La empresa aclara que, mientras tanto, “el sistema continúa en funcionamiento, sin posibilidad de corte del servicio”, y que para remediar el problema de fondo en forma definitiva se construirá una nueva etapa del colector cloacal de Colonia Segovia, con una inversión estimada de 20 millones de dólares.
El 90% de los usuarios sigue sin medidor
El balance vuelve a exponer una debilidad estructural del sistema comercial de Aysam: según sus propios datos, el 90% de los 441.097 clientes de la empresa paga bajo el régimen de “cuota fija”, es decir, sin que se mida su consumo real de agua.
Apenas un 7% combina cuota fija con recargo por exceso, y solamente un 3% tiene un esquema volumétrico real.
La propia empresa reconoce en su Memoria que ese esquema, “al desconectar el costo del consumo real, no fomenta el uso responsable y nos empuja irremediablemente al derroche”. Es una autocrítica explícita de la compañía sobre su propio modelo comercial, que además incide directamente en el fenómeno del Agua No Contabilizada (ANC): el agua que se produce y distribuye, pero que no llega a facturarse porque se pierde en el camino o no se mide correctamente.
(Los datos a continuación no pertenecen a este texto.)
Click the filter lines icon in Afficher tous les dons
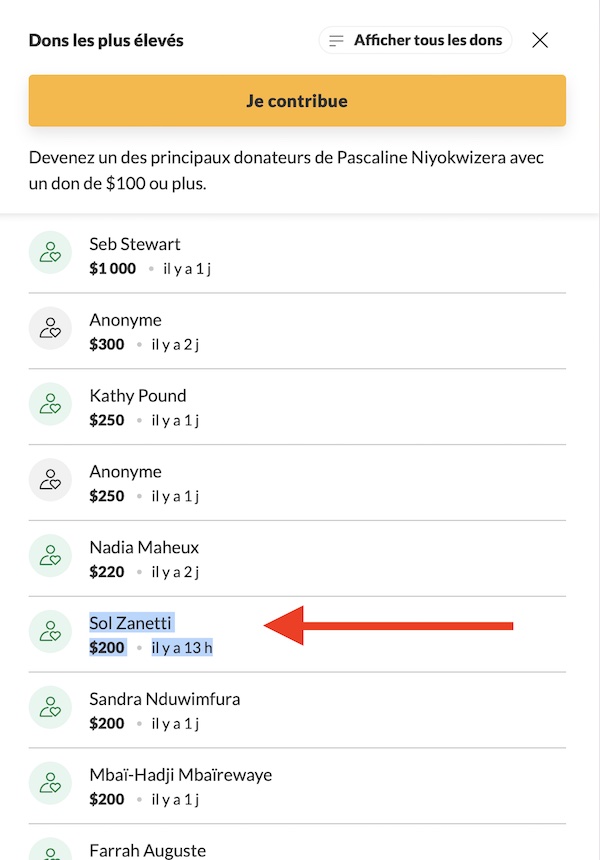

Recién durante 2025, AySAM comenzó —de manera piloto— la instalación de micromedidores inteligentes en distintos sectores del Área Metropolitana, con tecnología de medición ultrasónica y lectura remota por radiofrecuencia.
En una primera etapa se analizaron 70 casos de grandes consumidores con consumos superiores a los 800 metros cúbicos mensuales, y entre fines de 2025 y principios de 2026 se recibieron los primeros 70 medidores para su instalación. Según la propia empresa, el objetivo de esta prueba piloto es construir una metodología que después pueda proyectarse a los 5.000 grandes consumidores de la provincia, aunque el esquema de cuota fija sigue siendo, por ahora, la norma para la gran mayoría de los usuarios.
Lo que juega a favor
No todo el balance son señales de alarma. La empresa mejoró también su liquidez de corto plazo: lo que tiene disponible para afrontar pagos inmediatos creció bastante más que sus compromisos de corto plazo, lo que le da mayor margen de maniobra financiera que en 2024.
El flujo de efectivo generado por la operación propia del negocio se multiplicó casi por seis, lo que indica que, más allá de los fondos adicionales recibidos, la actividad genuina de la empresa también mejoró.